Elevance Renewable Sciences announced its intent to go public by filing an S-1 with the SEC last month. In the process, they hope to raise $100 million to fund continued R&D, capital expansion, and product development. Founded in 2007, Elevance developed from a partnership between Cargill and Materia to couple Cargill’s expertise in agricultural oils and Materia’s expertise in olefin metathesis. The company makes green alternatives to traditional petroleum products made by the olefin metathesis of natural oils and is planning construction of three integrated “biorefineries” with a projected ultimate capacity of 2.2 billion lbs/yr of green chemicals and fuels.
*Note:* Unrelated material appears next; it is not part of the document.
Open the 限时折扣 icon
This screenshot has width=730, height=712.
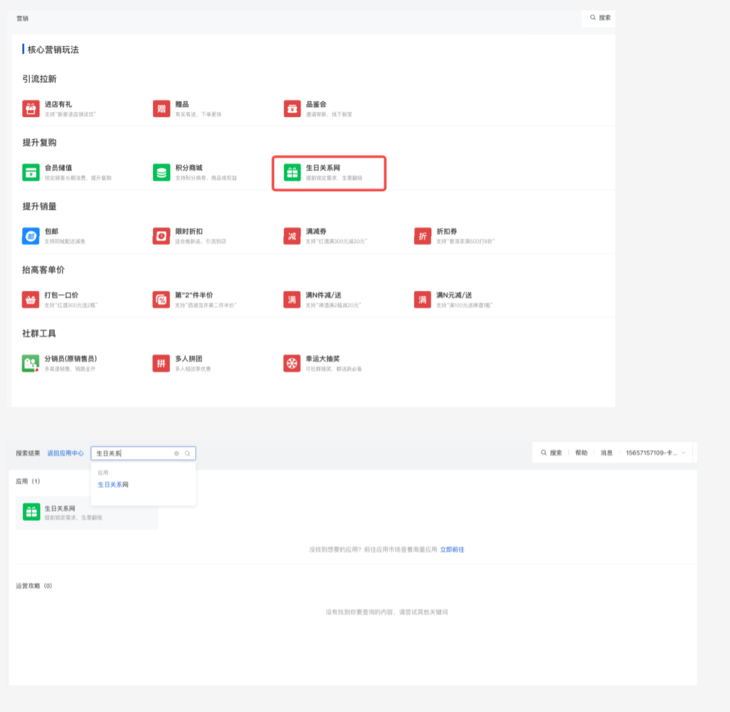coord(161,236)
This ambitious application of olefin metathesis definitely deserved a post on All Things Metathesis, but as I looked around, I realized that Jim Lane of Biofuels Digest already did a great job of summarizing the company here. He boils down Elevance’s 200+ page S-1 filing into a short and enjoyable read.
Elevance’s success is a testament to the scalability of metathesis in cost competitive commercial applications, and if things work out as they hope, their IPO will mark a significant advance in the use of renewable feedstocks as petroleum alternatives.
{ 3 comments } |
Print This Post
|

{ 3 comments… read them below or add one }
Ru metathesis-based reforming of vegetable oils can be viable if the price of edible oils and ruthenium stay within reasonable limits, or if the increases are smaller than the increases of crude oil. But the Ru prices are extremely vulnerable to speculation (see the incredible Ru price spike in 2007-8). And food-grade feedstocks are getting steadily more expensive too: for example the manufacture of recyclable plastic made from starch has been badly hit by the corn prices that more than doubled recently.
Great point that market dynamics are always at play in commercial activity. Having a robust and efficient catalyst technology such as metathesis which consumes very little metal and offers broad feedstock sourcing is certainly a plus.
Thanks to Richard P. for pointing out a mistake in the post. Elevance plans to have three plants up and running by the end of 2014 with a capacity of 2.2 billion lbs/yr. I had shorted them a billion pounds! The mistake is corrected as of today.